What to do if your auto policy lapses

If you find yourself in the unsettling situation of not having car insurance, your best bet is to make a plan to resolve the problem as quickly as possible.

Here’s what to do in the case of a car insurance lapse:

  • Understand your reinstatement options and requirements. Talk to your insurance company about how to get your car insurance coverage back in place. If you’re still within the grace period, pay up your policy as quickly as possible.

  • Pay outstanding premiums and fees to reinstate coverage. As soon as possible, pay any past-due insurance premiums, late fees, and any other necessary charges to reinstate your coverage. If too much time has passed, you may have to start a new policy or switch insurance providers.

  • Understand the impact on future insurance premiums. If your car insurance company isn’t able to reinstate your existing policy, you might face higher insurance premiums for the foreseeable future. Shop around for car insurance quotes to get the best rates you can find.
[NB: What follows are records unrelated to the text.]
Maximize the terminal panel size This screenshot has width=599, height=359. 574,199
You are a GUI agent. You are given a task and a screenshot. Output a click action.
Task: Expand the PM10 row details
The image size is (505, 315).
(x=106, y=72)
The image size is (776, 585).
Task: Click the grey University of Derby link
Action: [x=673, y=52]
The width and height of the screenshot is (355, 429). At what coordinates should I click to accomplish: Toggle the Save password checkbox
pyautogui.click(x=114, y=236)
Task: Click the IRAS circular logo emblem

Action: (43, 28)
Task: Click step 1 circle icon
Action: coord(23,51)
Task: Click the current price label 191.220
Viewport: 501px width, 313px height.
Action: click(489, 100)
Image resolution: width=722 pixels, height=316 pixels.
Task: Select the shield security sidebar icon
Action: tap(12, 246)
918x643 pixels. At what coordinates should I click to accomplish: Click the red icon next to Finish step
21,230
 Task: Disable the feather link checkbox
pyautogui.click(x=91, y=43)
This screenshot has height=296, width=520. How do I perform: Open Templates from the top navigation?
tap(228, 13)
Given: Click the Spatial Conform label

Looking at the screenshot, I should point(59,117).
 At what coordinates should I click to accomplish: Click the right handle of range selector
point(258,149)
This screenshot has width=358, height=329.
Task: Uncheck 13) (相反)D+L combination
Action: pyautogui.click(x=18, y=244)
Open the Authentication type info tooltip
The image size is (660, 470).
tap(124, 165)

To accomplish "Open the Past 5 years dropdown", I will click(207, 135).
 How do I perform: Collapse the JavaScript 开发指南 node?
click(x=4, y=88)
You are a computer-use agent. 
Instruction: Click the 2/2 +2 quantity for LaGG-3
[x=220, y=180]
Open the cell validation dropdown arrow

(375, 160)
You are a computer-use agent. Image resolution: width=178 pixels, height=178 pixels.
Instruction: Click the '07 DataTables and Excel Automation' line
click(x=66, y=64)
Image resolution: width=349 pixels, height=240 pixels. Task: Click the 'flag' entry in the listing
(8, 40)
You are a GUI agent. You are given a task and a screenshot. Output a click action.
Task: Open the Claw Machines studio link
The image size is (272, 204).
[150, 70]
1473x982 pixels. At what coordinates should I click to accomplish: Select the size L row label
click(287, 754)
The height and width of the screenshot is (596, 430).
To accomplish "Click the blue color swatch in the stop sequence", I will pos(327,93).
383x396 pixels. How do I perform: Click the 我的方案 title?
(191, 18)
  • Talk to professionals. Don’t be afraid to reach out to insurance agents for advice. If you’re facing SR-22 requirements, higher premiums, or other complications, seeking guidance from an insurance professional may be especially important.

Read more: These are the minimum car insurance requirements in all 50 U.S. states

How to avoid a car insurance lapse

The consequences of a car insurance lapse can be severe. Here are some simple tips to help you avoid any unplanned gaps in your coverage.

1. Set up automatic payments

Most insurance companies will allow you to schedule automatic drafts for your monthly premiums. Some may even offer you a car insurance discount if you authorize an automatic electronic funds transfer (EFT) from your bank account each month. And if you can afford to prepay your premium for 12 months or even six months at a time, you might be eligible for even bigger discounts with some insurance providers.

2. Communicate with your insurance provider

It’s important to be in touch with your car insurance company, especially when there are changes in your coverage needs. For example, if you decide to sell your vehicle, you shouldn’t stop making payments on your existing car insurance policy without contacting your insurance company first. Otherwise, your insurer may cancel your policy, and you could find yourself in a higher risk category the next time you shop for auto insurance coverage.

Likewise, it’s important to be careful when switching car insurance companies. You don’t want to cancel your old car insurance coverage too soon in this situation. While it’s smart to shop around for more affordable car insurance rates, making sure your new insurance policy is in effect before canceling your existing policy to avoid coverage gaps is critical.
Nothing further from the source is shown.